Over the past decade, Amanda Ngabirano has been promoting cycling in urban planning to encourage cities and municipalities in Uganda, and globally, to incorporate bicycle infrastructure as part of the cityscape. Amanda Ngabirano is the Chairperson of the National Physical Planning Board, the highest body responsible for physical planning, in Uganda. She is a urban and regional planner and a lecturer at Makerere University specialised in how to link research and practice.

Amanda is also a Velo-city aficionado – she attended the world cycling summit for the first time eleven years ago in Canada and she will not miss this year’s edition in Germany. She will take the stage at plenary 2, Working together towards equitable environments on May 9 at 16.30 (CET). You can read the full programme and discover many other insightful speakers here.

Amanda was able to put aside some time to speak to the European Cyclists’ Federation (ECF) about her experience within the cycling world and her participation to Velo-city 2023 Leipzig:

1. When did you first pick an interest in cycling?

About 12 years ago, I discovered the freedom and fun of cycling. I got crazy about it while in the Netherlands as a master’s student. When I was there I saw how the Dutch brought out the coolness of cycling…nothing like an unsafe mode of transport, or a poor people’s mode, or as the last alternative, but rather a fast, safe and cool way of getting around used by everyone – from the youngsters, to the women and the elderly. It’s the best thing that happened to me for my own self, my family, my friends but also for my country, Uganda.

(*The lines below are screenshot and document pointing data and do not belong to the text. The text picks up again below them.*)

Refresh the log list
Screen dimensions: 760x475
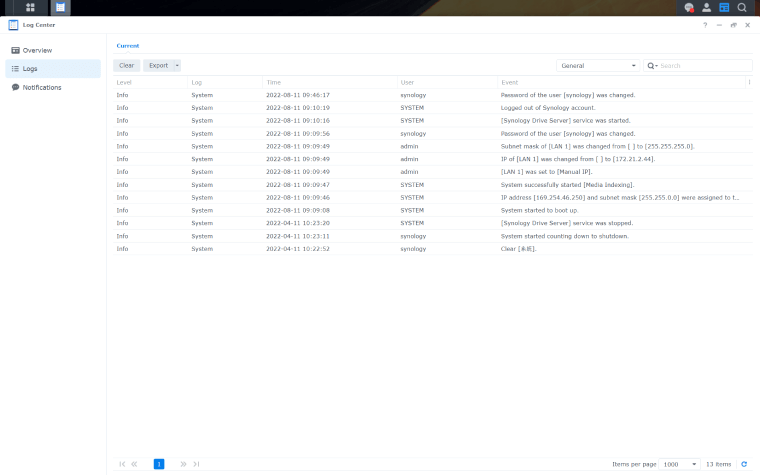pos(743,464)
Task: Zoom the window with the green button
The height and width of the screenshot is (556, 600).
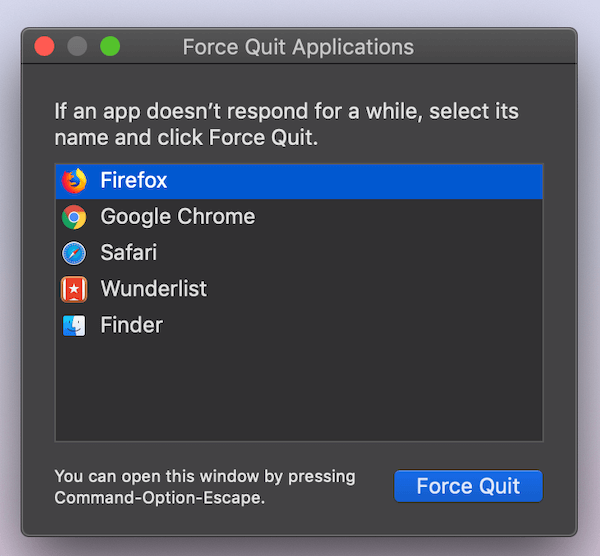Action: [110, 46]
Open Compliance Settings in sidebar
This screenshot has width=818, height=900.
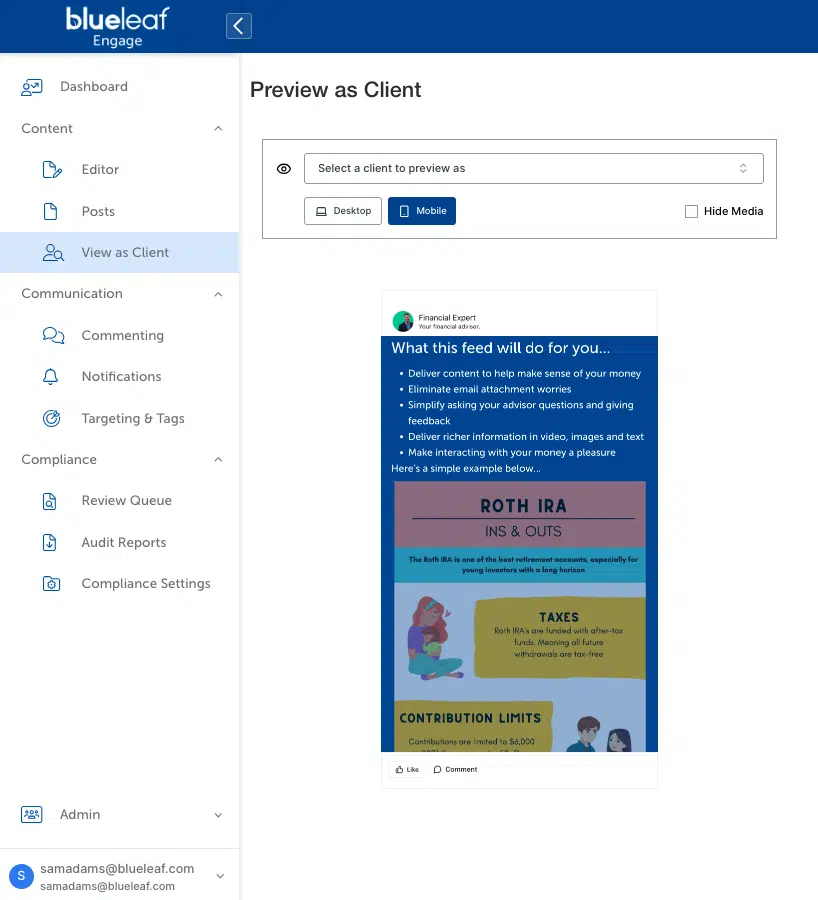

2. How did you realise that cycling could become pivotal in urban planning?

While in the Netherlands, I could plan my movements, save money and time, while exercising. I could interact with people on the streets with ease. I connected with functions so easily; from my apartment to the campus, from campus to shopping, from shopping to meeting up friends…and all of this is embedded in urban planning. I realised that cycling allows room for better access, quietly, with less pressure on space and the environment. I realized that every city and country (being flat or not) ought to plan for cycling infrastructure. Unfortunately, several governments are still in a slumber about the obvious regarding cycling benefits, which is why we need to continue pushing the cycling agenda, aggressively and tactfully.

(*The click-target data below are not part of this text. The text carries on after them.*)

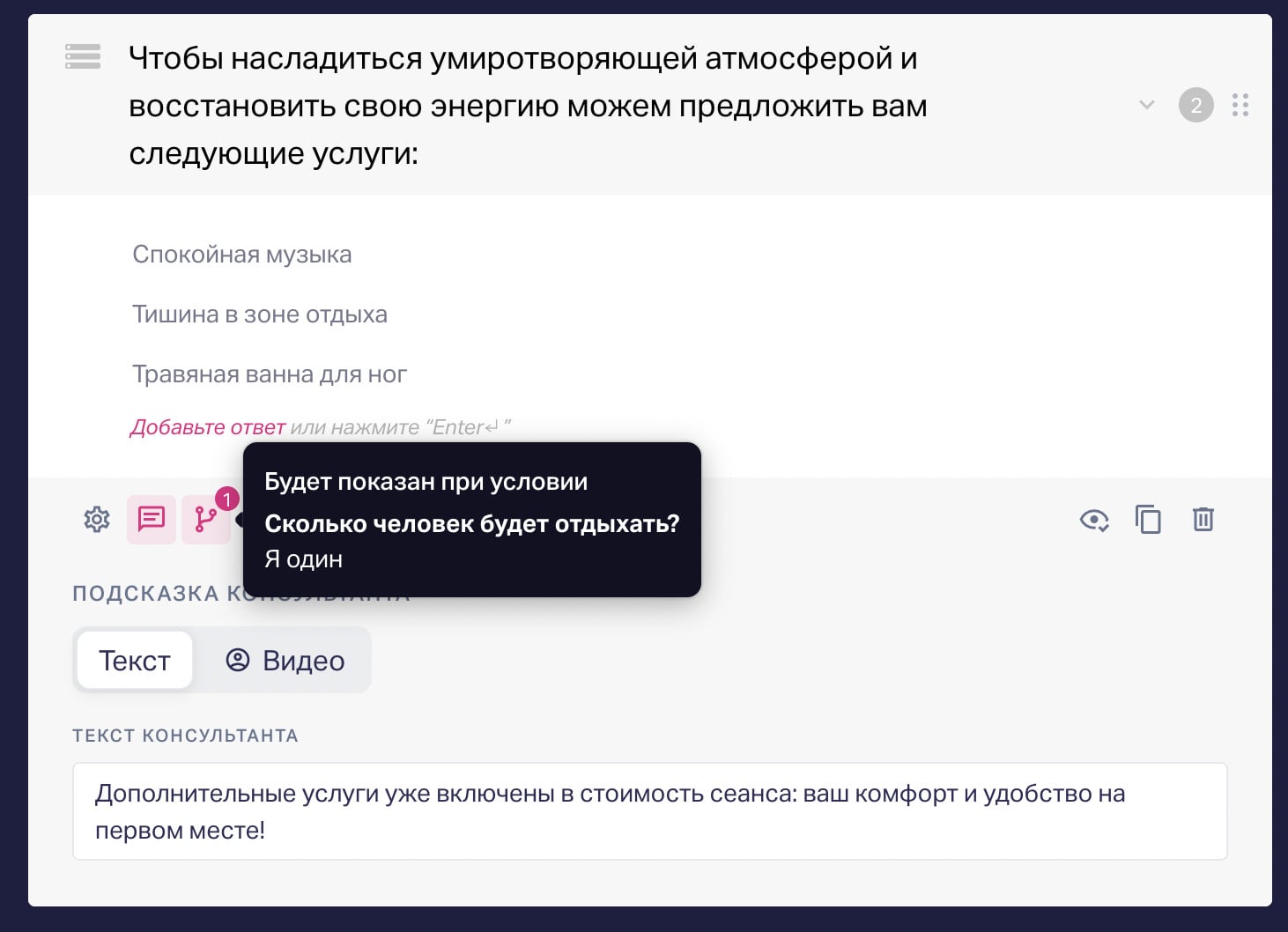Grab the six-dot drag grid icon
Screen dimensions: 1288x932
1240,105
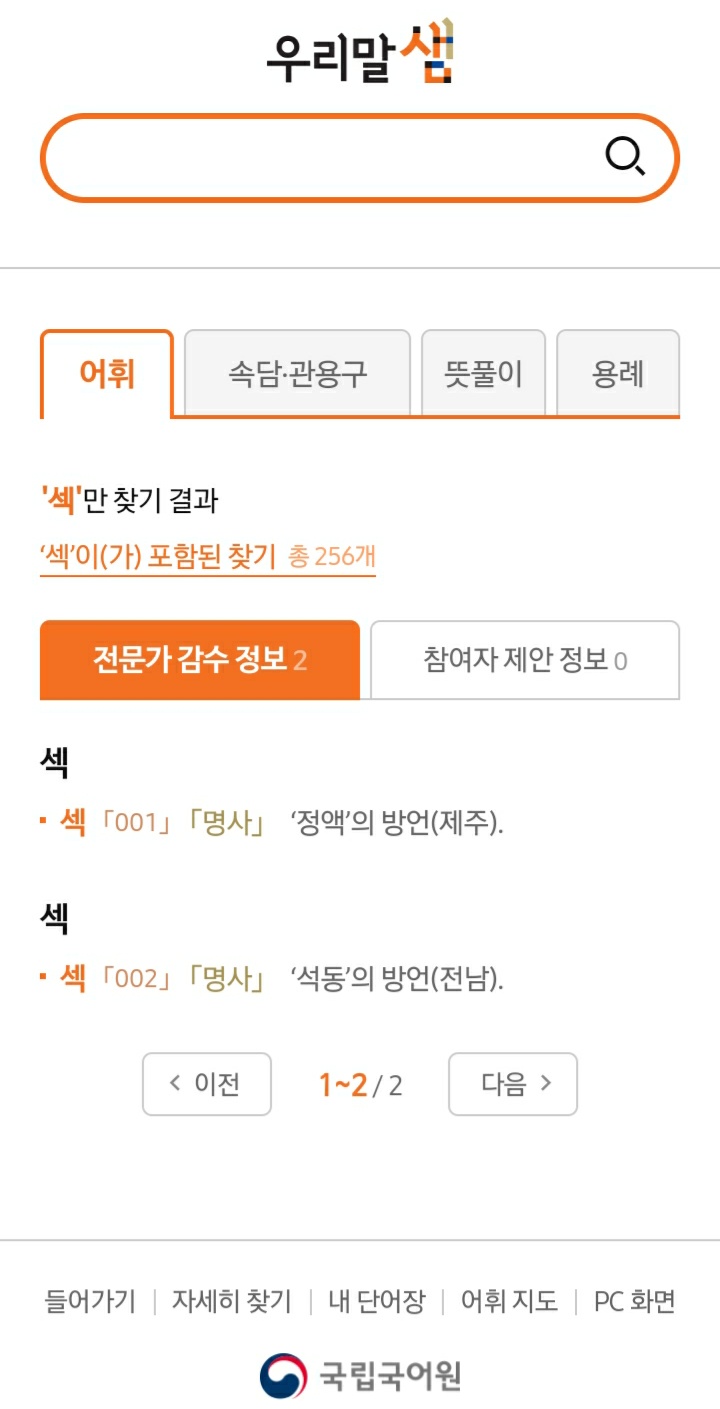Open the 뜻풀이 tab
720x1409 pixels.
point(483,374)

3. Ever since you started pushing cycling into the agenda in Uganda, have you witnessed an improvement in cycling infrastructure in Kampala?

There’s a lot of improvement in terms of mindset towards cycling. The government has also shown admirable efforts to foster inclusiveness in transport: for instance, the famous and unique “NMT” corridor in Kampala, as well as more pedestrians facilities. There are more plans yet to be implemented, but we need to move faster.

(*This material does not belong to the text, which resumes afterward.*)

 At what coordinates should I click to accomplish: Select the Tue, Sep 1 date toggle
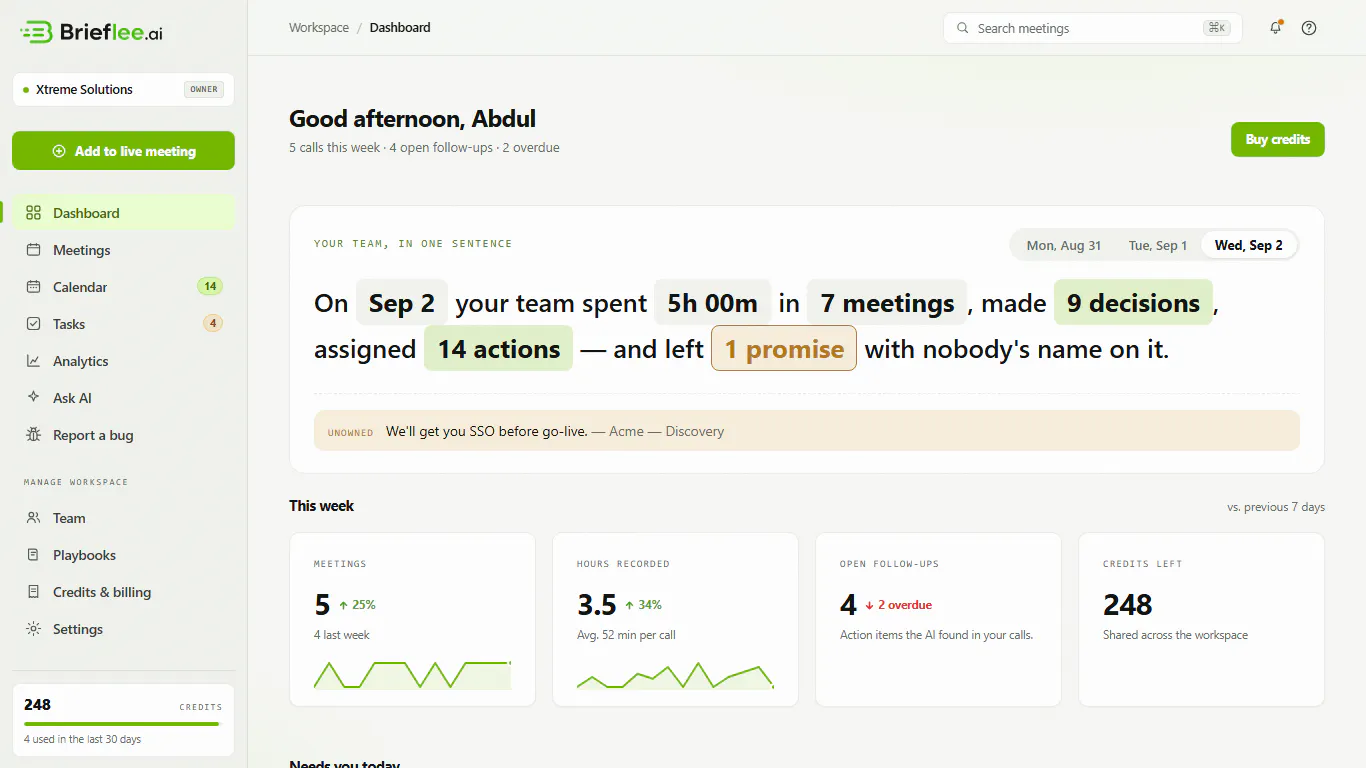[1158, 245]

4. Talking about inclusive modes of transport, how do you think that cycling and cycling events can empower women?

This is still a patriarchal society, where when a family owns a car, it’s a man’s car. Yet, we see women asking for more accessible mobility in order to get to and from the markets, to schools and to social “meet-ups”. This calls for better and safer access and for more mobility options which are affordable. For women to be part of this, especially in cities, there’s no short-cut regarding safe infrastructure. In fact, where there aren’t women cycling, most likely no one is comfortable cycling in that city.

5. This year you will take part to Velo-city 2023 Leipzig: when is the first time you attended the conference and what’s the reason that brings you back year after year?

My first Velo-city was in Vancouver, in 2012. Africa was missing although the bicycle always made life easier for people in Africa, both for rural and urban communities.  I was a bit emotional as to why “we were absent” in these discussions. But now things are changing and I am glad that there are several African countries interested in this topic. For me Velo-city is like a routine medical check-up, even when one isn’t sick you still need to get it done – it’s a way of learning from successes and failures towards making cities and places more people-friendly. Velo-city is a package of knowledge and experiences for a better world. What more can the world have if places and people aren’t connected, in the most efficient manner! I, now, look forward to Africa hosting Velo-city, so that we can have a feel of something similar but different, from what we have experienced so far.